I went to the dentist today. I’m not the kind of person who freaks out about the dentist (which is convenient, really, because I am also the kind of person who regularly eats things off the floor and loses fillings courtesy of two year-old caramels found in the further reaches of the pantry, thereby ensuring abundant dentist visits). I think the reason I like my dentist so much is the hygienist, Thelma. Sure, she scrapes the shit out of my teeth, but she’s funny while she does it. “That poor Alexa Joel,” she’ll mutter.

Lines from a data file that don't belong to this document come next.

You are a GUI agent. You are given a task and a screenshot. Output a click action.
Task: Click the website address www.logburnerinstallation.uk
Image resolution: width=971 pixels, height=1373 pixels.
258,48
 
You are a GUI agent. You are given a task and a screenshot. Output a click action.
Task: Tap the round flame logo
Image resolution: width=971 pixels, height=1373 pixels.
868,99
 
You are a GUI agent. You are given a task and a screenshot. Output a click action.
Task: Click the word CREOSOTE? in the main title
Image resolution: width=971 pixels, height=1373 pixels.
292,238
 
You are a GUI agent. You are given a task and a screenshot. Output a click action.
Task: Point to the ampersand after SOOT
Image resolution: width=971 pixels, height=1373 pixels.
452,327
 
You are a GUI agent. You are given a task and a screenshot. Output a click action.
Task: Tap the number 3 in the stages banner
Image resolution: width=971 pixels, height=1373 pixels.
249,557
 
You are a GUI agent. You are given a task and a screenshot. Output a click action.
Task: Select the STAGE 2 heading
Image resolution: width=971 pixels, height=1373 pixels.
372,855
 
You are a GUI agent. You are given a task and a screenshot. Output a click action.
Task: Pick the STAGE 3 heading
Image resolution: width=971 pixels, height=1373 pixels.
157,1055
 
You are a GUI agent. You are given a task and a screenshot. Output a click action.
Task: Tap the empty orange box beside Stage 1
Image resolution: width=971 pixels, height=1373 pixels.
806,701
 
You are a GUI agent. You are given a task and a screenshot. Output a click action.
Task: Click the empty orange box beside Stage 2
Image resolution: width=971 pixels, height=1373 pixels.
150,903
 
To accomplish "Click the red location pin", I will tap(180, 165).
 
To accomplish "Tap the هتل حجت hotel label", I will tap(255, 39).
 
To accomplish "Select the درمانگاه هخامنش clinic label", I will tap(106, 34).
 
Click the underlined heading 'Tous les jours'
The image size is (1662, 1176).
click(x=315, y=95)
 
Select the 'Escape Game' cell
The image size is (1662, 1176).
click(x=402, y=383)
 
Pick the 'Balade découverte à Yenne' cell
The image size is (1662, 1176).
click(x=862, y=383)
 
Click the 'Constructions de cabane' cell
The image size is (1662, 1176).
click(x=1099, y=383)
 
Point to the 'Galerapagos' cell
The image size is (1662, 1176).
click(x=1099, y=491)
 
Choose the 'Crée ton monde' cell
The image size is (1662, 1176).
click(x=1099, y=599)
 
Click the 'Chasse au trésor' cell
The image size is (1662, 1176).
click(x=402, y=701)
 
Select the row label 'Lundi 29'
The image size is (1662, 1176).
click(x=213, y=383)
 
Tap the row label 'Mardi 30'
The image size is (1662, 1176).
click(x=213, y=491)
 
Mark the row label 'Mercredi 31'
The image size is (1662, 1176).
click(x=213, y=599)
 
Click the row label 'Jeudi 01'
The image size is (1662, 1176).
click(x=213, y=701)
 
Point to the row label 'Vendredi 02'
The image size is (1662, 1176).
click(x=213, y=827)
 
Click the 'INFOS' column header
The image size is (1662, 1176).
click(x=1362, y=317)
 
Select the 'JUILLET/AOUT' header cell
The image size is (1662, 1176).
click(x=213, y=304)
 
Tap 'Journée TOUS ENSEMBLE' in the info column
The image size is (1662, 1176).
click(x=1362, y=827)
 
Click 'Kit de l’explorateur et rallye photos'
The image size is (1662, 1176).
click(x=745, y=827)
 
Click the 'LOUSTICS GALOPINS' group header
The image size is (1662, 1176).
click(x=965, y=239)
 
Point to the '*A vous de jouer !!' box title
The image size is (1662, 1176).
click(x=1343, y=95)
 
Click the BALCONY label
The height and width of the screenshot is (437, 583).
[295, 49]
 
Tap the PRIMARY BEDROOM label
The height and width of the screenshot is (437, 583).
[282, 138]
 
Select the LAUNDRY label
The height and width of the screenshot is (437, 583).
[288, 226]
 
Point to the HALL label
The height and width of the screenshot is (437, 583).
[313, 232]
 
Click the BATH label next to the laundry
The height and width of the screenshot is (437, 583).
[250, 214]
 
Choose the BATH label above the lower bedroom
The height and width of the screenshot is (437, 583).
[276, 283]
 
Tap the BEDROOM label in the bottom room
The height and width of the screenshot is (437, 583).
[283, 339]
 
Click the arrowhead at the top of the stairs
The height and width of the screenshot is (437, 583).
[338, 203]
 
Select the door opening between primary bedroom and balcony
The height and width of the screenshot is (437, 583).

I think she’s talking about the suicide attempt, until she continues: “To have Christie Brinkley as a mother but the face of Billy Joel.”
Anyway, today I found out I have cavities for the first time since I was a preteen (well, excepting an incident in college when I broke a tooth eating God knows what and decided to just let it be like The Beatles told me to in times of trouble because I was young and stupid and wanted to spend all of my money on cigarettes, and then seven or eight months later I had to have a root canal because my tooth was essentially a well big enough to fit Baby Jessica or that girl from The Ring... but that wasn’t really a cavity so much as a giant gaping fucking hole). Anyway, I am distressed. While I admittedly guzzle wine and coffee to the point where my pearly whites are more like canary diamond yellows, oral hygiene is important to me. And I had kind of a record going with the no cavities thing.
(Hence the title, “Dental Damn,” which I very much wanted to use for this post, because in addition to reading about my sad oral history, I know you all were jonesing for a thinly-veiled reference to cunnilingus. Speaking of which, Happy Hump Day. We’ve come full circle, y’all. I feel good about this.)